- Malo Buchino Location within Bulgaria
- Coordinates: 42°41′4″N 23°9′40″E﻿ / ﻿42.68444°N 23.16111°E
- Country: Bulgaria
- Province: Sofia City
- Municipality: Stolichna Municipality
- Elevation: 753 m (2,470 ft)

Population (2024)
- • Total: 904
- Time zone: UTC+2 (EET)
- • Summer (DST): UTC+3 (EEST)
- Postal code: 1362

= Malo Buchino =

Malo Buchino (Мало Бучино) is a village in Ovcha kupel district of the Bulgarian capital Sofia, located some 16 km southwest of the city center. As of 2024 it has 904 inhabitants.

== Geography ==
The village is situated at an altitude of 753 m on the northwestern foothills of the Lyulin mountain range facing the southwestern reaches of the Sofia Valley. It lies on the banks of the Lyulinska reka, a tributary of the Kakach in the Iskar drainage. It falls within the continental climatic zone.

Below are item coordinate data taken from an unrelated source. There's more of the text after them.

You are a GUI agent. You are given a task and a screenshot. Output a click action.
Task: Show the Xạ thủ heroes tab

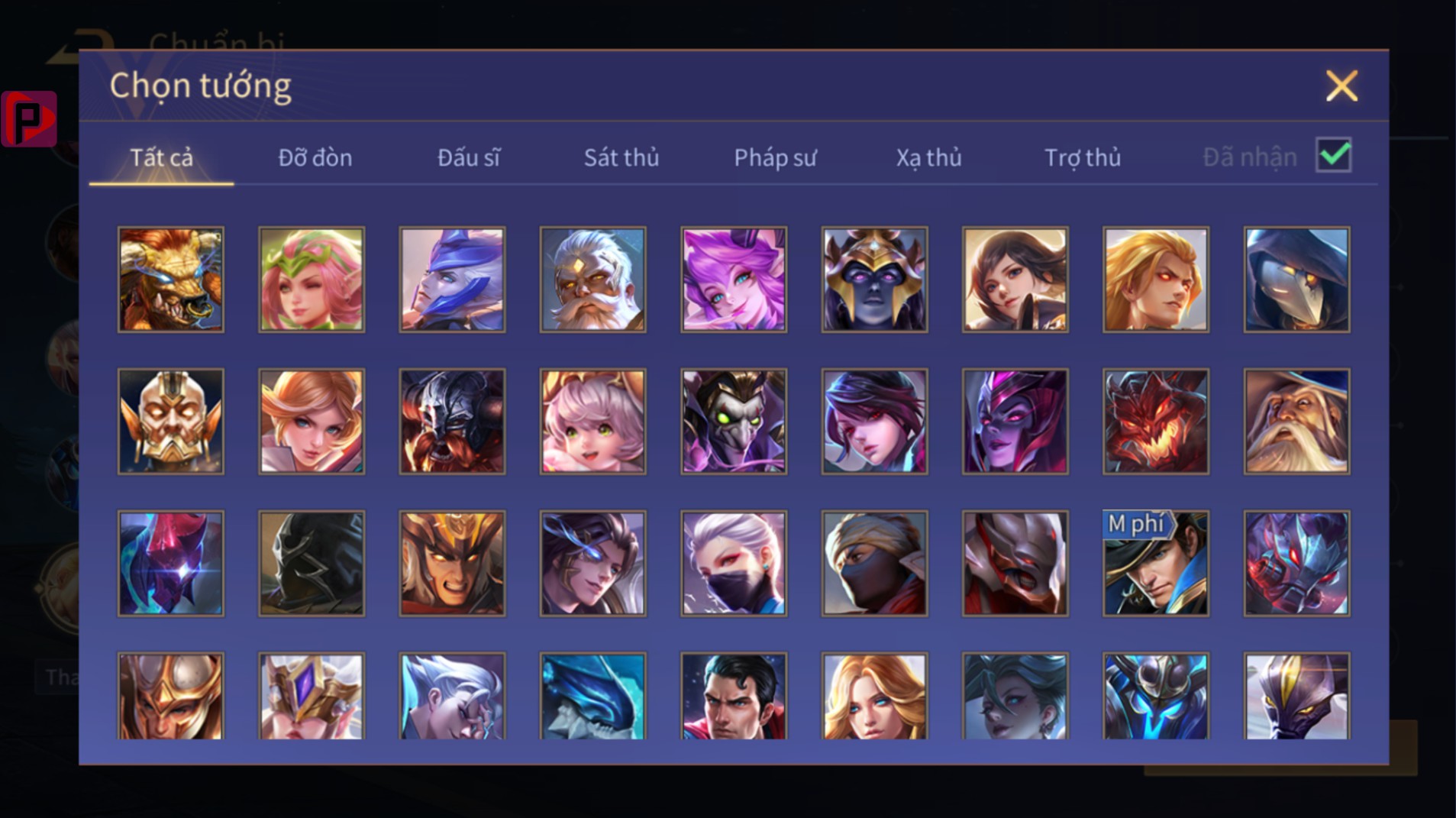coord(928,157)
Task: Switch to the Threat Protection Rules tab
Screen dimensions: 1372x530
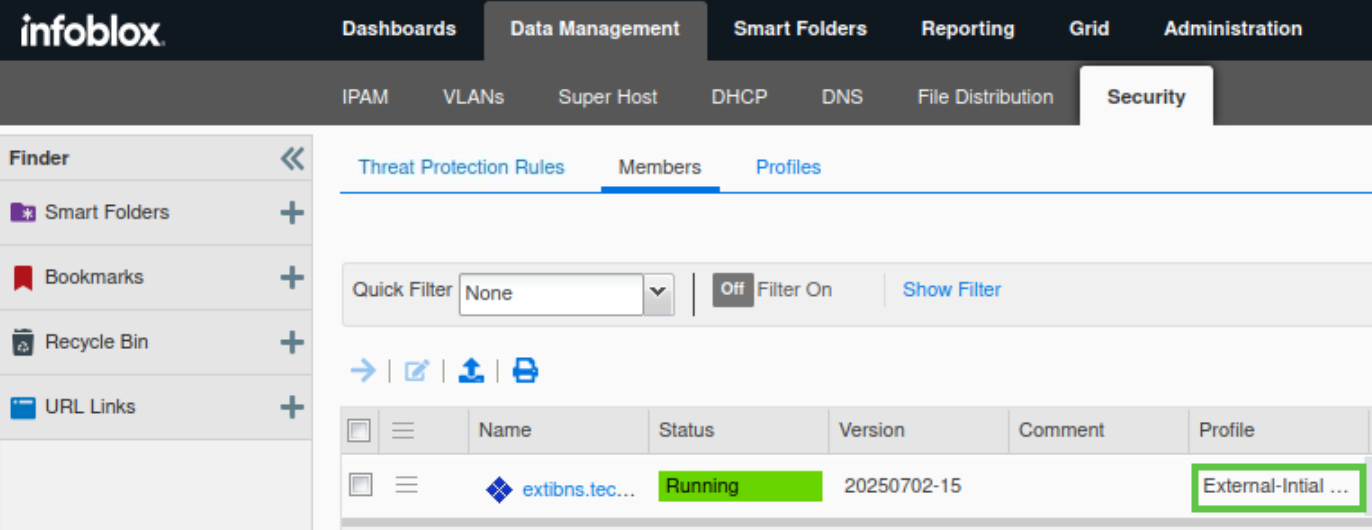Action: (x=461, y=167)
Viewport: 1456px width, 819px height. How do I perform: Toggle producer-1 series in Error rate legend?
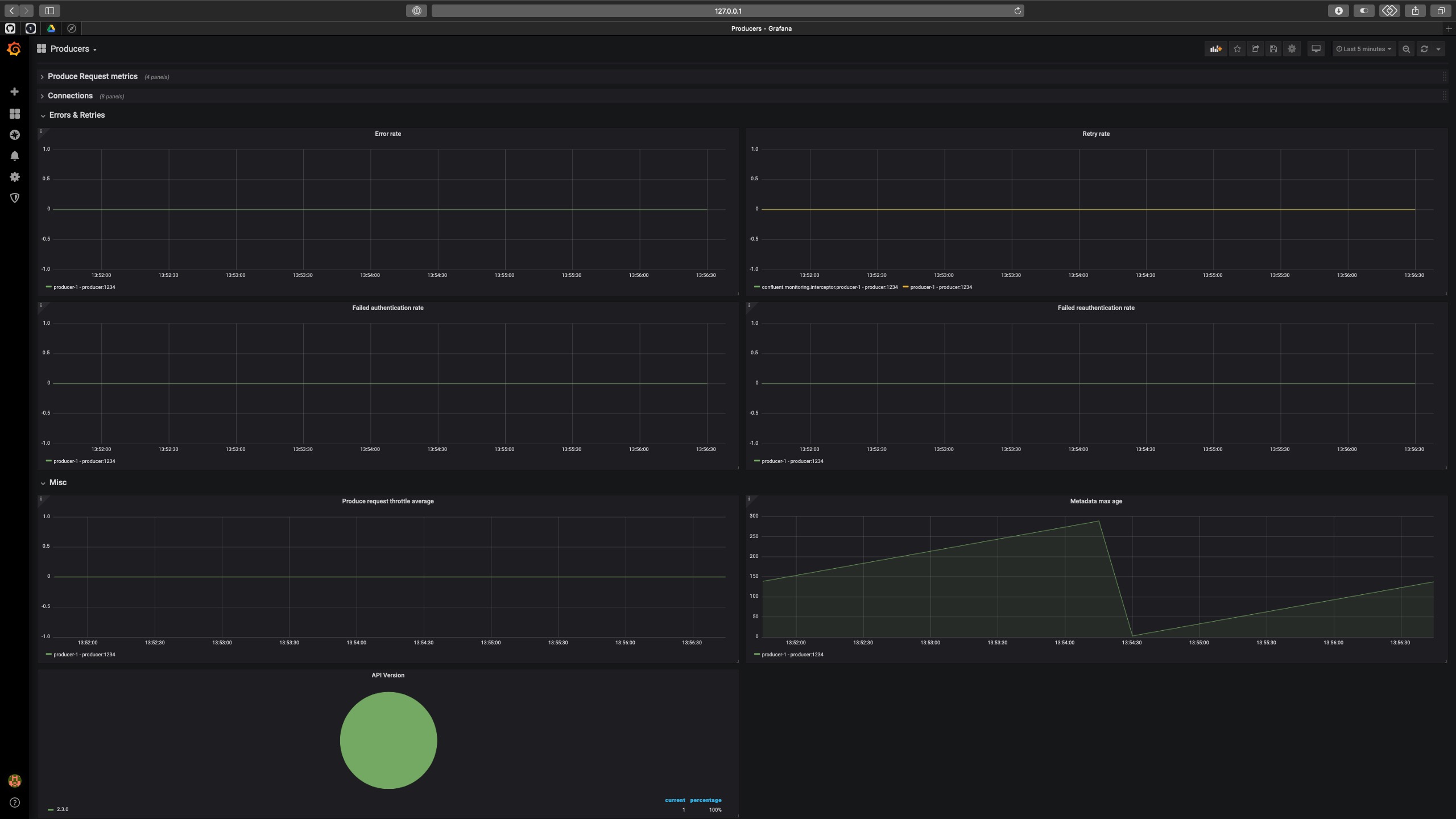click(x=84, y=287)
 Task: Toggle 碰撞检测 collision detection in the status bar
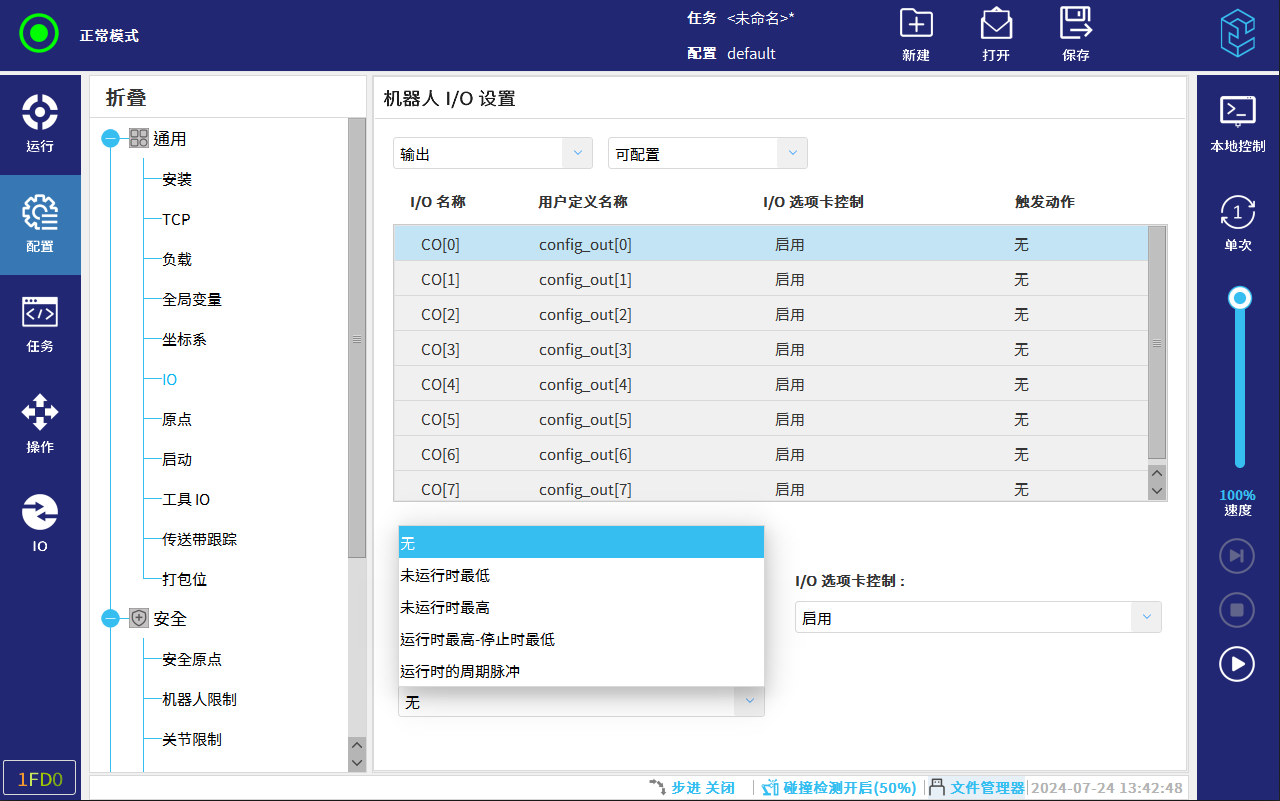point(838,788)
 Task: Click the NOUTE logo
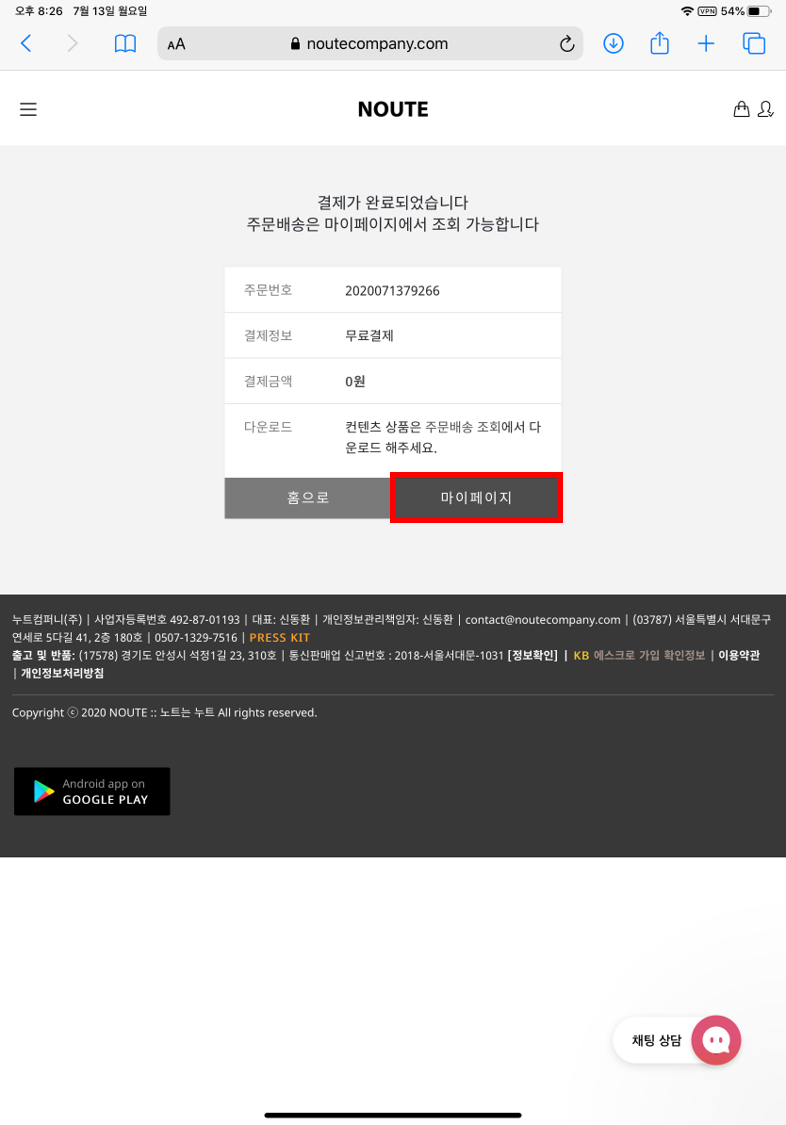coord(393,109)
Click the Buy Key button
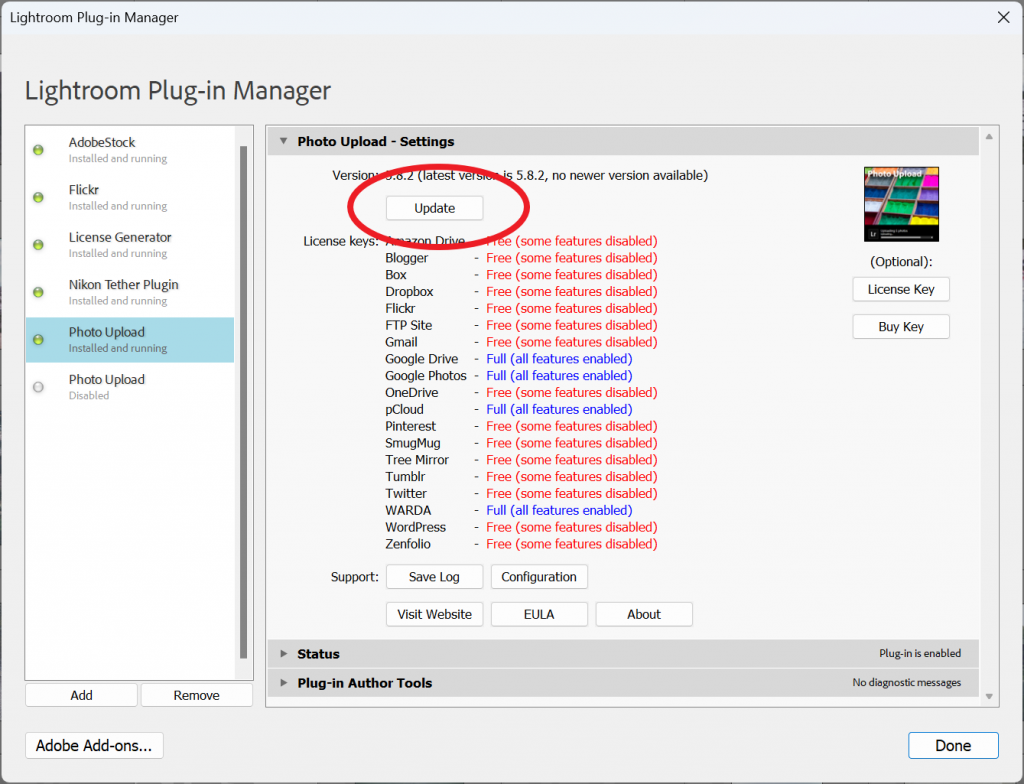 tap(900, 327)
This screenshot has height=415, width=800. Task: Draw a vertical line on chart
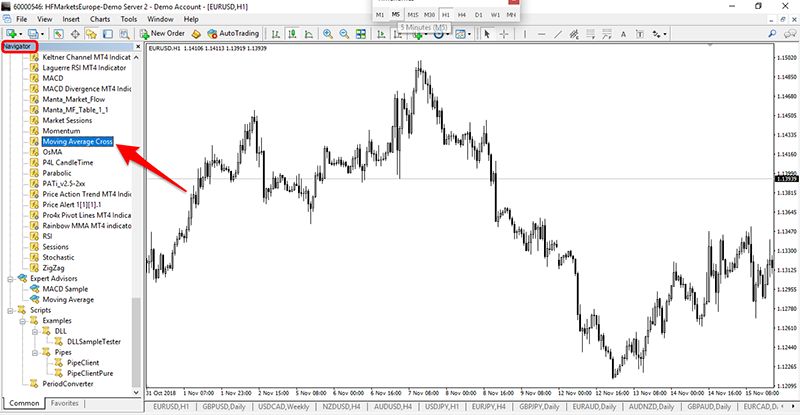point(524,34)
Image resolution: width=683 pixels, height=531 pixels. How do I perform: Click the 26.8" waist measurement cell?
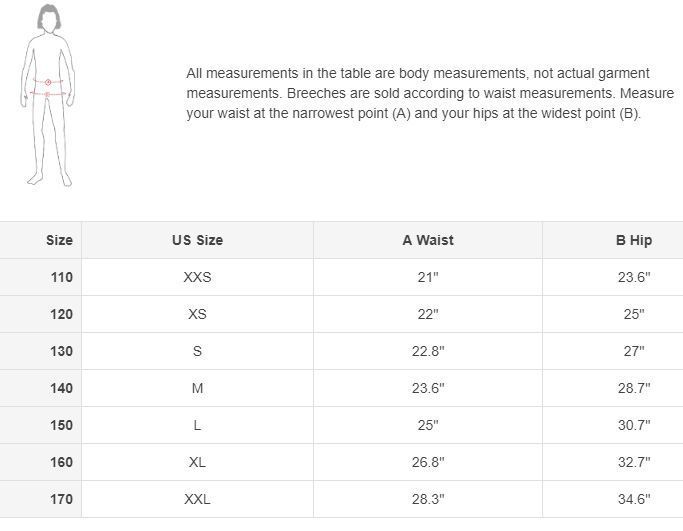(x=428, y=462)
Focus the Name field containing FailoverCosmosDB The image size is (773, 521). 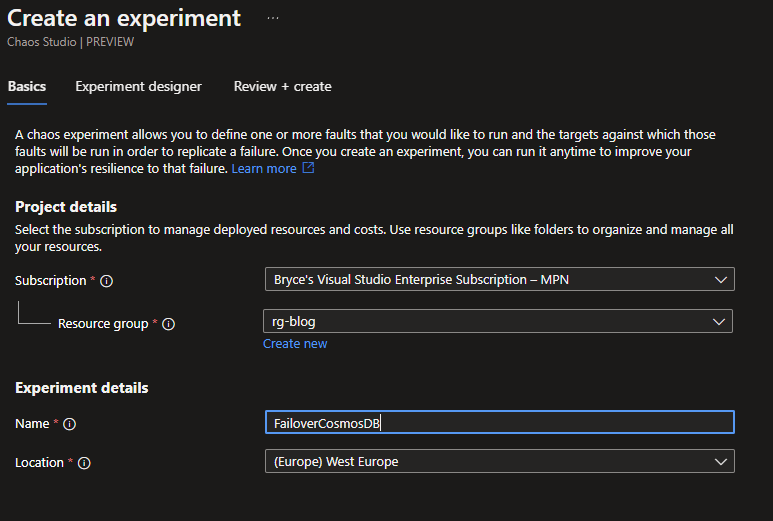(499, 423)
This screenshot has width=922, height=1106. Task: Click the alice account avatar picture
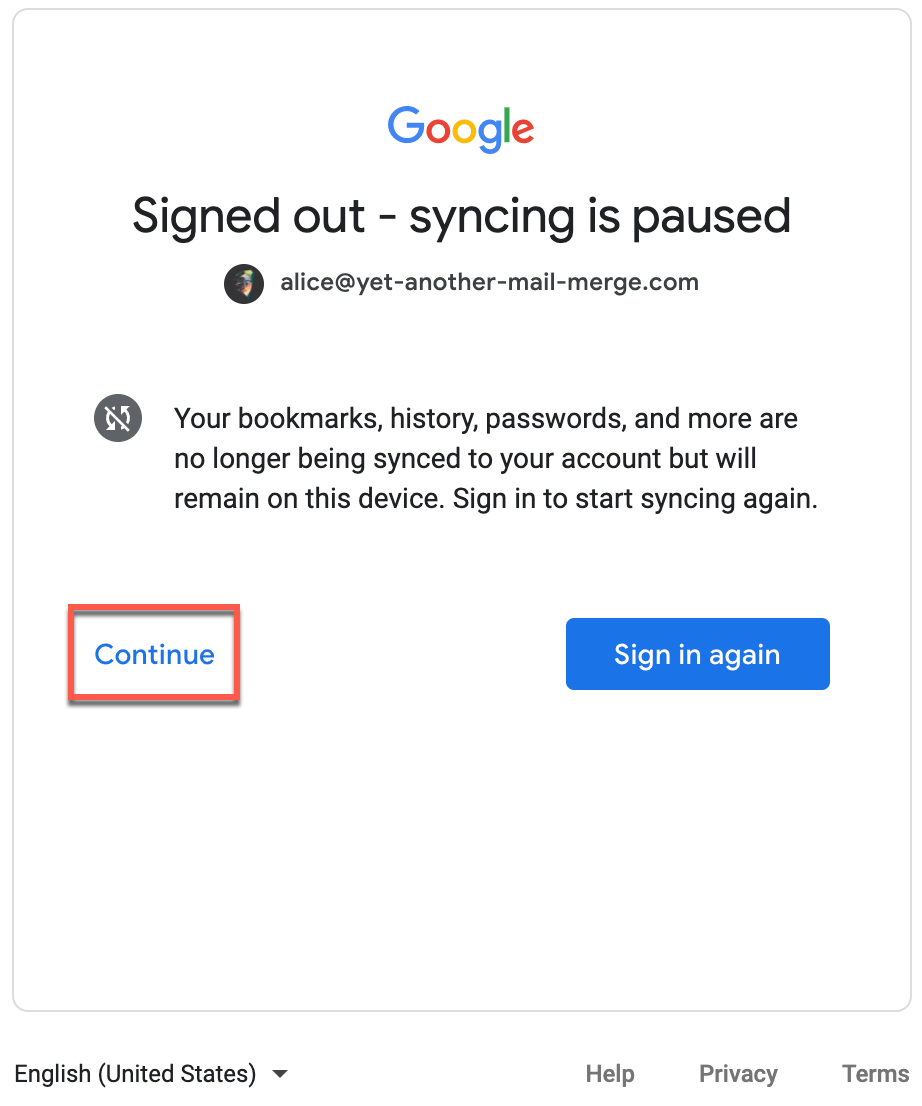pos(244,283)
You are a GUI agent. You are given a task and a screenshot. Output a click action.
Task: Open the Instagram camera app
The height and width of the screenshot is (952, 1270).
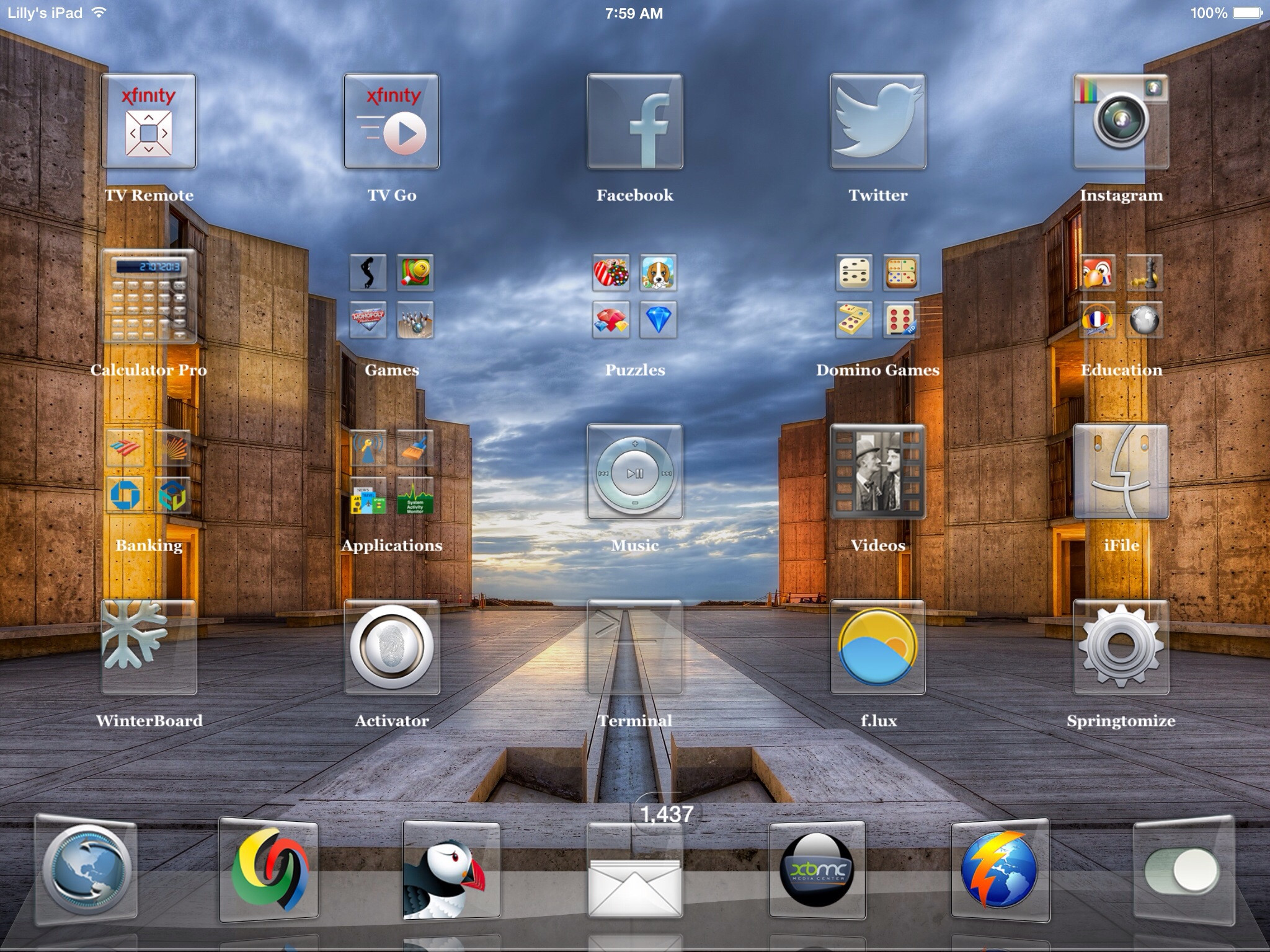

Administratively, Malo Buchino is part of the Ovcha kupel district of Stolichna Municipality in the southwestern part of Sofia City Province. It has a territory of 12.021 km^{2}. The closest settlements are the town of Bankya to the northwest, the village Ivanyane to the north, the westernmost outskirts of Sofia to the east, and the village of Golemo Buchino in Pernik Province to the south. There is a large villa zone just south of the settlement.

== Transport ==
Malo Buchino is served by the local road SOF1110, which connects Sofia with the city of Pernik. It lies just south of the Malo Buchino junction on the Struma motorway (A3), which links the capital with Blagoevgrad and Kulata in southwestern Bulgaria. The village is served by a bus line of the Sofia Public Transport.